Hmm...I actually like Vista. If you turn off UAC and make a few tweaks
it's not a bad OS. It's more stable, has DX10 and is slicker than XP.
I think it's bad rap is mostly undeserved. From what I've seen, and
read about, Win7 (on its way from newegg) it's a lot like Vista.
 
shegeek72 said:
Good question.

I'm a freelance computer tech (repair, trouble-shoot, build) and like
to have the OS's around that my clients are using, so I can test/
trouble-shoot on my own systems, if need be (I also have an XP box).

Yeah, ok.
Also, perhaps I'm old-school, but I like to wait until the first SP
has been released before committing mission critical systems to a new
OS.

Win7 is the second SP for Vista.
 
I'm planning to create a Vista/Win7 dual-boot on a system that
currently runs Vista (32-bit) and need feedback on which of two HDs to
use. The 1T has Vista installed and currently has 694gb free. The
second HD has 465gb of 500gb free (both are Seagate). I've heard that
it's better to put the OS's of a dual-boot on separate drives, if
possible. True?

If you're comfortable with Ranish and various low level partition
manipulators, and, unless there are issues with either W7 or Vista
accessing low-level settings, that is, once past the initial
installation.

I don't run either, just XP. Basically it's about hiding partitions
Windows Operating Systems wouldn't need to or shouldn't see. Once the
OS is stable, IMO, it's mainly about being very careful about
subsequent hardware and sometimes software changes.

I just swapped cases last night (and a few minor changes - 1 new USB
port, a SATA MB port DVD hookup). Tricky, how XP can screw itself
up. But, since I'm ghosted, I was able to repeat the installation and
duplicate the errors to find what was causing XP the grief (required
stagged, consecutive hardware detection of each piece, singularly,
before advancing to next "changes". Three DVDs running simultaneously
over separate DMA channels into three 200/250G 5-year-old Seagate
HDs. 756 3000 AMD on an Asus, doing it, bumps the temp from 100 to
125F, but still sweet. Getting media off DVDs and onto 1T drives via
a USB docking station).

I prefer keeping an OS small by installing subsequent software to
other partitions (potentially shared OS resources is a further
possibility). Then I can Ghost the OS into smaller, faster-to-restore/
write binary-sector images. Once my images are backed-up, Ghost will
account adapting to most any sector sizing.

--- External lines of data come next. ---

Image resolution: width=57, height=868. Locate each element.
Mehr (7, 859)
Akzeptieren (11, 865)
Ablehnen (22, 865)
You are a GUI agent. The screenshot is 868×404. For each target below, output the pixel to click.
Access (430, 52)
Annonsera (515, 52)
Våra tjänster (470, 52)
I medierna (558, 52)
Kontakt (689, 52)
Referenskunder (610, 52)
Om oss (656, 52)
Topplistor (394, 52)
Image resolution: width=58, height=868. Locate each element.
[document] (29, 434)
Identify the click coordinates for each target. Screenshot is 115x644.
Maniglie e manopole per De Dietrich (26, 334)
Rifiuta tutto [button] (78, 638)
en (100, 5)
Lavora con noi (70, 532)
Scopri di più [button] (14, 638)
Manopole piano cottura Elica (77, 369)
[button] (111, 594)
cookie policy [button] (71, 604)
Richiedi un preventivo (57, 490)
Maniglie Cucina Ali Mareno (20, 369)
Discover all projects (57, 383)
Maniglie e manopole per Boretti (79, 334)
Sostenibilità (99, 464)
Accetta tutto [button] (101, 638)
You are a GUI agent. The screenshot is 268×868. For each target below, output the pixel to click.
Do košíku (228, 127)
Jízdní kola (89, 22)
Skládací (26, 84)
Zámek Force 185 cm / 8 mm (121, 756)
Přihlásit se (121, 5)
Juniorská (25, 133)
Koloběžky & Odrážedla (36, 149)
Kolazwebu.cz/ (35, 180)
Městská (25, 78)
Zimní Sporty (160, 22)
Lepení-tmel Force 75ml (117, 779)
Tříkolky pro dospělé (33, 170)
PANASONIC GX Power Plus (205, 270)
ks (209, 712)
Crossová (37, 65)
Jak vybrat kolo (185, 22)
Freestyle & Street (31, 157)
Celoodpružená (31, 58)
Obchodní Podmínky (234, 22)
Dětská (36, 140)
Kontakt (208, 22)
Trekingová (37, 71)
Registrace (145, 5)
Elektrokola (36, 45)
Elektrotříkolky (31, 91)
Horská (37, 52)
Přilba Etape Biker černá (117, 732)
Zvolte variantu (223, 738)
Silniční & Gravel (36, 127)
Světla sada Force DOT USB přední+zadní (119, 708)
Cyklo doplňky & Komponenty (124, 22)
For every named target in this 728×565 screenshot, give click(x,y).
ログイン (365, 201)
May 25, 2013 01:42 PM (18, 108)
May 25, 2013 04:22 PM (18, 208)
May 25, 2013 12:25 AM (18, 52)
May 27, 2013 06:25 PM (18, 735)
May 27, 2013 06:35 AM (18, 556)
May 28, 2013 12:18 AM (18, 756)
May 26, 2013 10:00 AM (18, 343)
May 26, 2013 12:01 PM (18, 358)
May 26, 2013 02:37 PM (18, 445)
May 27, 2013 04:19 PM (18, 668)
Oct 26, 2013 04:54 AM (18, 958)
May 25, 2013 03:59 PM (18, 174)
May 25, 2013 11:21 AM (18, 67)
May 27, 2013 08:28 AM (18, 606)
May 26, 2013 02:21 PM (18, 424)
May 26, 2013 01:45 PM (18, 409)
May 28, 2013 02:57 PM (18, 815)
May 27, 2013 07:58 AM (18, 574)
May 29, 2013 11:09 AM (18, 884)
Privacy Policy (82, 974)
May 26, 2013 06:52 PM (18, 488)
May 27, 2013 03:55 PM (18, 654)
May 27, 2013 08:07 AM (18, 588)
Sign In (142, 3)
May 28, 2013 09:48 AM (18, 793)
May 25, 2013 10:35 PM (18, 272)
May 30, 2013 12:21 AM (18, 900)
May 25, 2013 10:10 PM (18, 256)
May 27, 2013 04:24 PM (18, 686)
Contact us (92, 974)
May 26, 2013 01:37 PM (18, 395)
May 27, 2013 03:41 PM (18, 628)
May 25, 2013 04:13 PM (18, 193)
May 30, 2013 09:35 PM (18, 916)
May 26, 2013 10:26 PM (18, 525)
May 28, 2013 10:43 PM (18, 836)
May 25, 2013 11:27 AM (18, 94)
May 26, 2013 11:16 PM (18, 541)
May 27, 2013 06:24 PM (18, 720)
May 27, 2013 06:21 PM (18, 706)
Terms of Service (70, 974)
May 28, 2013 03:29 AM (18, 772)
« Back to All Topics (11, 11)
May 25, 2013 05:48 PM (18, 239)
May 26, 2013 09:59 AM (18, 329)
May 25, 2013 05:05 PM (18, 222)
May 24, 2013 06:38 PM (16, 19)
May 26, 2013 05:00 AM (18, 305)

Which is circularly roundabout back to low level manipulations. If
partitions and drive letter assignments match, should be a mote point,
where the operating system is going (aside a little juggling in the OS
hardware detection phase, and a drive model ID coming up as detected
for different). I personally prefer everything related to an OS on
one drive (some partitions/logical assignments of course being hidden
by a boot arbitrator), in dealing and keeping storage issues from a
core gist of OS "maintenance" -- apart on other drives.